Dean Nimmer spoke at a Vanderbilt Law School program on the topic of "Information Wars"; Dean Nimmer also spoke at a PLI program in NY on "Protecting Content Providers in Digital Media". The Dean also completed the 2010 edition of Licensing Law in the Modern Age, and fifty page updates on his books on The Law of Computer Technology and on Information Law.

 

Michael A. Olivas delivered the Davis, Markert, Nickerson Lecture on Academic Freedom at the University of Michigan: God, Grades, and Sex—the Developing Law of the College Classroom. The DMN Lecture was established as an annual lecture on academic freedom, as a tribute to three UM faculty wrongly fired for refusing to cooperate with authorities in the 1950’s over searches in the University for Communist subversives. In addition, following a showing of A Class Apart at UM, he spoke on Hernandez v. Texas. He published “The Political Economy of the DREAM Act and the Legislative Process: A Case Study of Comprehensive Immigration Reform”, in 55 Wayne Law Review 1757 (2010)

 

Jordan Paust spoke at the Houston Urban Debate League meeting of some 200 students from HISD schools on October 2nd, co-sponsored by the World Affairs Council of Houston.

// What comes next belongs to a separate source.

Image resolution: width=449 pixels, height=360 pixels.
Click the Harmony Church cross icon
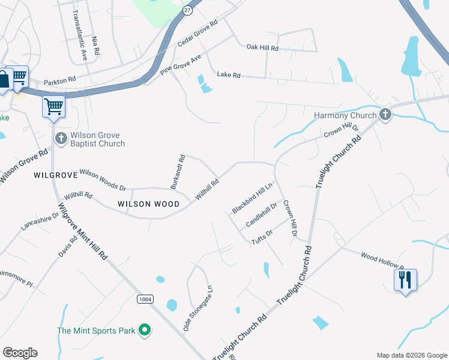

He addressed issues concerning this year’s topic for the International Public Policy forum debate, which addresses NATO operations in Afghanistan. On October 20th, he will speak on human rights at the United States Air Force Academy.

 

Spencer Simons has contributed three chapters to the book Federal Legal Research (Suzanne E. Rowe, ed.), to be published by Carolina Academic Press.

 

Bret Wells gave a presentation to the Houston Bar Association – Tax Section entitled “Ethical Considerations Related to Uncertain Tax Positions” on September 22, 2010.

 

Stephen Zamora gave a lecture at Villanova Law School in a Symposium honoring Professor John Murphy, a distinguished international law professor at Villanova. The title of his lecture was “Rethinking North America: Why NAFTA’s ‘Hands-Off’ Approach to Integration Won’t Work, and What to Do About It.” The lecture will be published as an article in a symposium issue to be published by Villanova Law Review.

 

Prof. Zamora also attended a meeting of the AALS Committee on Academic Freedom and Tenure (CAFT), in Washington, D.C. CAFT provides advice to the AALS on issues and policies regarding academic freedom and tenure, including the consideration of complaints filed  by professors at AALS law schools. In the latter capacity, the committee considered a report that Prof. Zamora had co-authored concerning allegations of denial of academic freedom and tenure rights by a professor at an AALS member law.